A separate subsidiary of the British Business Bank, British Patient Capital launched in June 2018 and has been given £2.5bn of new resources by the Government. In line with the ambitions of the Industrial Strategy, it will deliver a programme designed to support UK bus inesses with high growth potential to access the long-term financing they need to scale up.

British Patient Capital builds on a successful 10-year heritage of the Bank’s programmes investing into UK venture and growth capital. The new programme is designed to support just the kind of scale-up businesses found in the life sciences sector. Our venture capital programmes have historically supported the sector – up to March 2018, we had supported 312 smaller businesses in the life sciences sector with funding of £322m – and we expect further commitments to be made to life sciences-focused funds and businesses.

One of the life sciences businesses to benefit from previous British Business Bank activity is Cambridge-based Exonate. The company aims to introduce a revolutionary, game changing eye drop for the treatment of retinal vascular 

disease including Wet Age-Related Macular Degeneration (WAMD) and diabetic macular oedema.

Exonate needed patient capital to help it navigate research, optimise compounds, and proceed with a pre-clinical safety and toxicity development programme before entering clinical trials in 2020. The company was able to raise £2.8m equity funding from angels, supported by funding from the Universities of Nottingham and Bristol, and the British Business Bank-sponsored Angel CoFund.

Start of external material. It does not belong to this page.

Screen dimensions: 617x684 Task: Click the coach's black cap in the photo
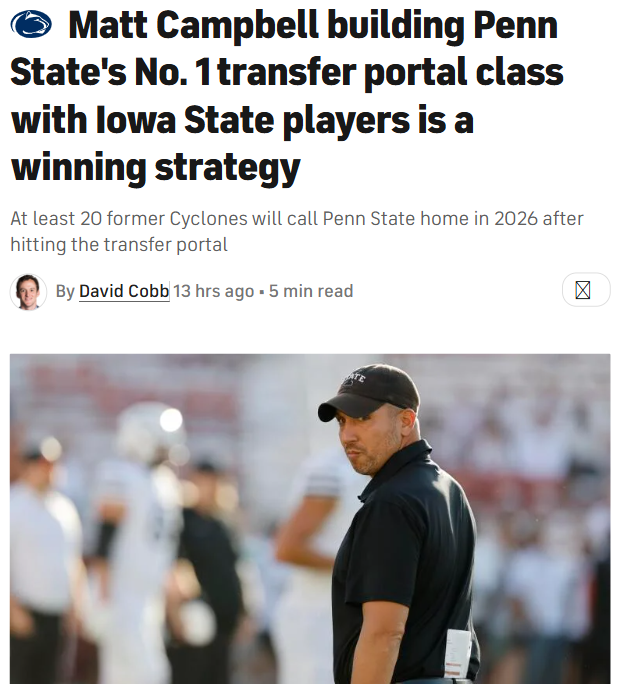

We believe that the new British Patient Capital programme will be particularly beneficial to similar high-growth life sciences businesses.

When British Patient Capital was launched, we were proud that one of our first investments was a £9m commitment to the Dementia Discovery Fund, a specialist venture fund. The fund benefits from a diverse range of strategic investors including private investors, pharmaceutical companies and the Department of Health and Social Care and the charity Alzheimer’s Research UK (ARUK).

The goal of the fund is to discover and develop new medicines that have the potential to transform the treatment of dementia by slowing or stopping disease progression. It specifically aims to increase the flow of financial capital to fill the funding gap in pre-clinical research for dementia, enabling further progression through the research and development pipeline to human testing.

As well as making this additional finance available, we also want to equip smaller businesses with the information they need to seek the finance best suited to their needs. Our recent Small Business Finance Markets report, published in February 2018, found that only 50% of smaller business were aware of a basket of six alternative finance products that might help them grow and succeed.

To address this, we provide businesses with free and impartial information on their finance options.

For several years we’ve provided the Business Finance Guide (published in partnership with the ICAEW and a further 21 leading business and finance organisations) which impartially sets out the range of finance options available to businesses at all stages – from start-ups to SMEs and growing mid-sized companies. Businesses can take the interactive journey at www.thebusinessfinanceguide.co.uk/bbb.

In a significant step-up in our efforts, this summer we’ve launched the new British Business Bank Information Hub, www.financeyourgrowth.co.uk, specifically designed for high-growth businesses such as many of those found in the life sciences sector. The digital hub provides everything a business looking to scale up might need to know about their finance options, featuring short films, expert guides, checklists and articles from finance providers to help make their application a success. The new site also features case studies and learnings from real businesses to guide businesses through the process of applying for growth finance.

We believe that 2018 has the potential to be a pivotal year for ambitious UK life sciences businesses who want to grow to scale. With our new British Patient Capital programme and Information Hub now launched, we look forward to helping them to do so.